What is spatial heterogeneity?
Genetic differences between regions of the same tumour.
What is temporal heterogeneity?
Genetic differences that arise as a tumour evolves over time.
Why might one biopsy not represent the entire tumour?
Different tumour regions may contain different subclones.
How does temporal heterogeneity affect treatment?
The tumour may evolve resistance during therapy.
What is a phylogenetic tree in cancer biology?
A model showing evolutionary relationships between tumour subclones.
What does the trunk of a tumour phylogenetic tree represent?
Clonal founder mutations shared by all tumour cells.
What mutations are found in the trunk?
Driver mutations and other early clonal alterations.
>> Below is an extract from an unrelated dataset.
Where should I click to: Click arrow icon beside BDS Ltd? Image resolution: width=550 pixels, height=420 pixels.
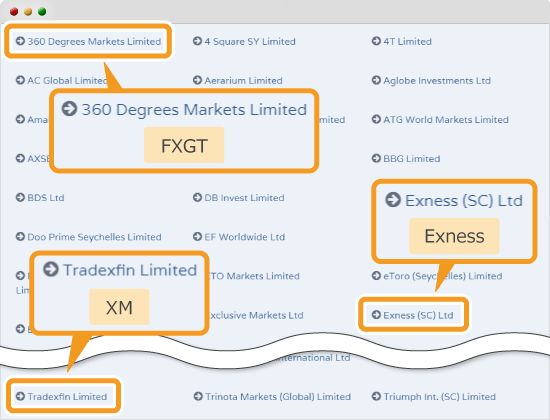pyautogui.click(x=20, y=197)
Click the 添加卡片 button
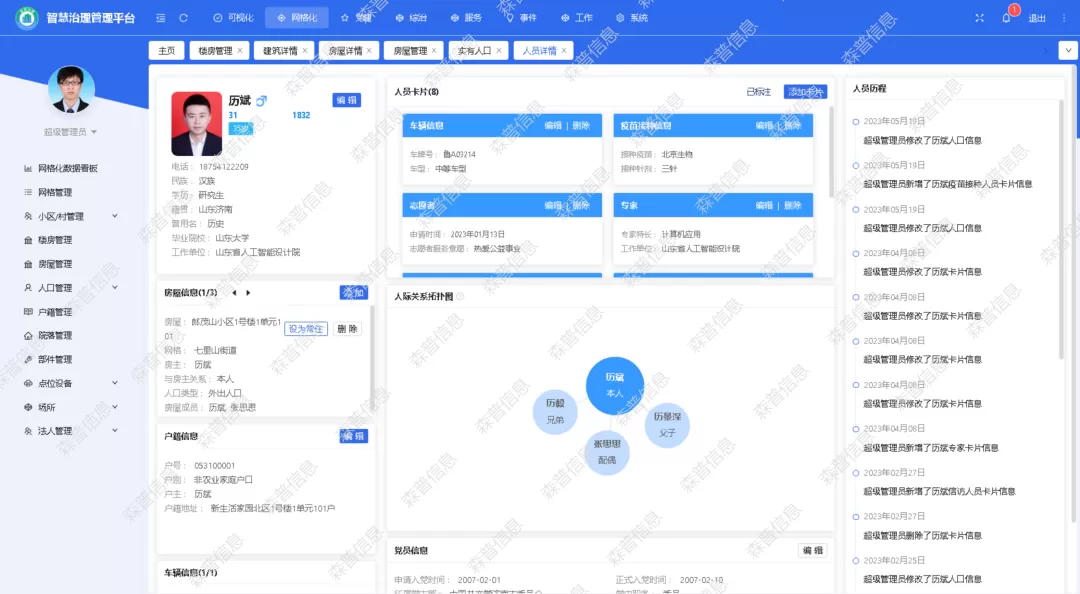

What do branches represent in a tumour phylogenetic tree?
Subclonal mutations shared by subsets of tumour cells.
What do twigs or leaves represent?
Recent private mutations found in small populations.
Why are trunk mutations attractive therapeutic targets?
They are present in every tumour cell.
What is clonal succession?
The historical concept that progressively more aggressive clones replace earlier clones.
Who proposed clonal succession theory?
Nowell in 1976.
What replaced clonal succession theory?
The modern tumour evolution model.
What is the major advantage of tissue biopsy?
Direct analysis of tumour tissue.
What is a disadvantage of tissue biopsy?
It is invasive and subject to sampling bias.
What is sampling bias in cancer diagnosis?
A biopsy may not capture the full genetic diversity of the tumour.
What is the advantage of autopsy studies?
They allow comprehensive analysis of all tumour sites.
Why are autopsy studies limited clinically?
They occur only at the end of life.
What is a liquid biopsy?
Analysis of tumour-derived material in body fluids.
What is ctDNA?
Circulating tumour DNA released into biofluids by cancer cells.
Which biofluids can contain ctDNA?
Blood, urine, cerebrospinal fluid, and ascitic fluid.
What is the major advantage of liquid biopsy?
It can monitor tumour evolution non-invasively.
How can liquid biopsy assess tumour burden?
By measuring levels of tumour-specific mutations in ctDNA.
How can liquid biopsy guide targeted therapy?
By identifying actionable driver mutations.
How can liquid biopsy detect resistance?
By identifying emerging resistance mutations before clinical progression.
Why can ctDNA detect relapse earlier than imaging?
Genetic changes can be detected before visible tumour growth occurs.
What is an EGFR-sensitive mutation?
A mutation that makes tumour cells susceptible to EGFR-targeted therapy.
How does resistance emerge during EGFR therapy?
A resistant subclone survives and expands under treatment pressure.
Why does a second resistance mutation sometimes appear?
Ongoing tumour evolution generates additional resistant clones.
How does tumour evolution explain treatment failure?
Selective pressures favour resistant populations that eventually dominate.
What is the relationship between mutation and selection in cancer?
Mutations generate diversity while selection determines which clones expand.